What is a Compiler? We thought we knew...

Info about event

Time

Friday 7 October 2016,  at 14:00 - 15:00

Location

5335-016 Nygaard Peter Bøgh Andersen Auditoriet

Abstract:

The Roslyn project is an unusual take on industrial-grade   compilers. Written in C# for C# (and Visual Basic for Visual Basic), Roslyn is an open-source, full-fidelity syntactic and semantic API for code, that works efficiently in both batch and interactive scenarios. Roslyn shipped last year, replacing Microsoft's old compilers, and is empowering a groundswell of coding and analysis tools across the community.

In this talk we'll use Roslyn to live-code a simple but functional code analysis, and dig into the (sometimes surprising) architectural choices and nifty underlying data structures that make Roslyn approachable, resilient, scalable and efficient. Hint: it's not how we learned to do it in school! We'll also talk about the many challenges that come from trying to be everything to everyone - and doing it well.

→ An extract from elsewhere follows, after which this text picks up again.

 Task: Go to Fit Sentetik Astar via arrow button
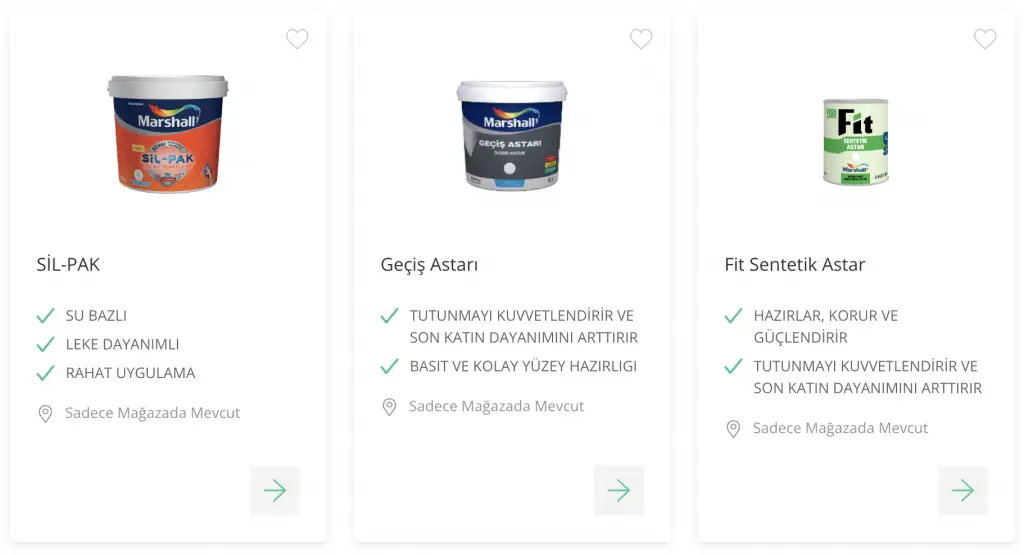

Roslyn is open source, and I hope to encourage you all to play with it!

Biosketch:

Mads Torgersen is a Program Manager at Microsoft, where he oversees the evolution of the C# language. He has also contributed to the design of Visual Basic, Typescript and LINQ, and was involved in the Roslyn project since its beginning. Before joining Microsoft in 2005, Mads was a Research Associate Professor of Computer Science at Aarhus University, where he also dabbled in program languages.